29
   

Rising fascism in the US

 
 
Lash
 
  -1  
Tue 6 Feb, 2024 09:18 am
(sigh of relief) The Zionists don’t win everything

https://www.msn.com/en-us/news/world/uk-tribunal-says-academic-discriminated-against-due-to-anti-zionist-beliefs/ar-BB1hRB0G

UK tribunal says academic discriminated against due to anti-Zionist beliefs

A professor sacked by the University of Bristol after being accused of anti-Semitic comments says he feels vindicated after a United Kingdom tribunal ruled that he experienced discrimination based on his anti-Zionist beliefs and was wrongfully dismissed.

David Miller had been let go by the institution in late 2021 after a disciplinary hearing concluded that the academic “did not meet the standards of behaviour” expected by university staff.

The professor of political sociology launched employment tribunal proceedings claiming unfair dismissal, breach of contract and discrimination or victimisation on grounds of religion or belief.

At the conclusion of proceedings on Monday, Miller successfully claimed discrimination “based on his philosophical belief that Zionism is inherently racist, imperialist, and colonial, a protected characteristic under the Equality Act 2010”, said his legal representatives, Rahman Lowe.

“This judgment establishes for the first time ever that anti-Zionist beliefs are protected in the workplace,” the firm said.

Miller, who was also found to have been unfairly and wrongfully dismissed, said he was “very proud” to have established that anti-Zionist views qualify as a protected belief.

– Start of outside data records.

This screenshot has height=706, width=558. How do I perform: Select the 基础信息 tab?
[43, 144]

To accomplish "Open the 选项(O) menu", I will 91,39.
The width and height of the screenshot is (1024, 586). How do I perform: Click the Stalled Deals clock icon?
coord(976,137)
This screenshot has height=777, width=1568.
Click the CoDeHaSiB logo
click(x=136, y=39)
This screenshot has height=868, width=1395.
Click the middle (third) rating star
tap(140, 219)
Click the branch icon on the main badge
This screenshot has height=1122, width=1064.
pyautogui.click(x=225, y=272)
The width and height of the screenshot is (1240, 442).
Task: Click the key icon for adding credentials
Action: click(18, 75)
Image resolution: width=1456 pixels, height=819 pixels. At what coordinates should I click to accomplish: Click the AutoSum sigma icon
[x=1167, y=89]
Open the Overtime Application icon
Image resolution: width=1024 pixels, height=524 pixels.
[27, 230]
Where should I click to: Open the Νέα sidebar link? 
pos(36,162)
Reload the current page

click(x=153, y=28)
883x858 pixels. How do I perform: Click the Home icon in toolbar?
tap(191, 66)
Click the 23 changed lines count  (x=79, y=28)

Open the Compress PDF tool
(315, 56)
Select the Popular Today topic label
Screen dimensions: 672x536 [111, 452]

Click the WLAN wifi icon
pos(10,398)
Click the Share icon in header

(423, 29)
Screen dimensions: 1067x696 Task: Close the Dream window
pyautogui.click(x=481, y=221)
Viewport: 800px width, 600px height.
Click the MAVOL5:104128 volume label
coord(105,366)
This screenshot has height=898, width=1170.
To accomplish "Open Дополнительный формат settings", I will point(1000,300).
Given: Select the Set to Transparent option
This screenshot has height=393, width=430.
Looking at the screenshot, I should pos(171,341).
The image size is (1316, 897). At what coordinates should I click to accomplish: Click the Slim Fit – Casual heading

“This was the most important reason for taking the case and I hope it will become a touchstone precedent in all the future battles that we face with the racist and genocidal ideology of Zionism and the movement to which it is attached,” Miller said.

“The determination that I was sacked for my anti-Zionist views is a huge vindication of my case all the way through this process,” he said.

“The University of Bristol maintained that I was sacked because Zionist students were offended by my various remarks, but it was plain from the evidence of its own witnesses that this was untrue, and it was the anti-Zionist nature of my comments which was the decisive factor,” he added.

A ‘landmark’ case

Miller drew controversy during a lecture at the university in 2019, when he said the Zionist movement was one of five pillars driving Islamophobia in the UK, the tribunal heard.

The University of Bristol subsequently received a complaint from the Community Security Trust charity, which said his lecture was a “false, vile … antisemitic slur”.

After an investigation of the complaint, no further action was taken against the Scottish-born academic.

But further complaints were made to the university about him after he took part in an event called “Building the campaign for free speech” in February 2021, in which he spoke of being publicly criticised for his views on Palestine and Israel.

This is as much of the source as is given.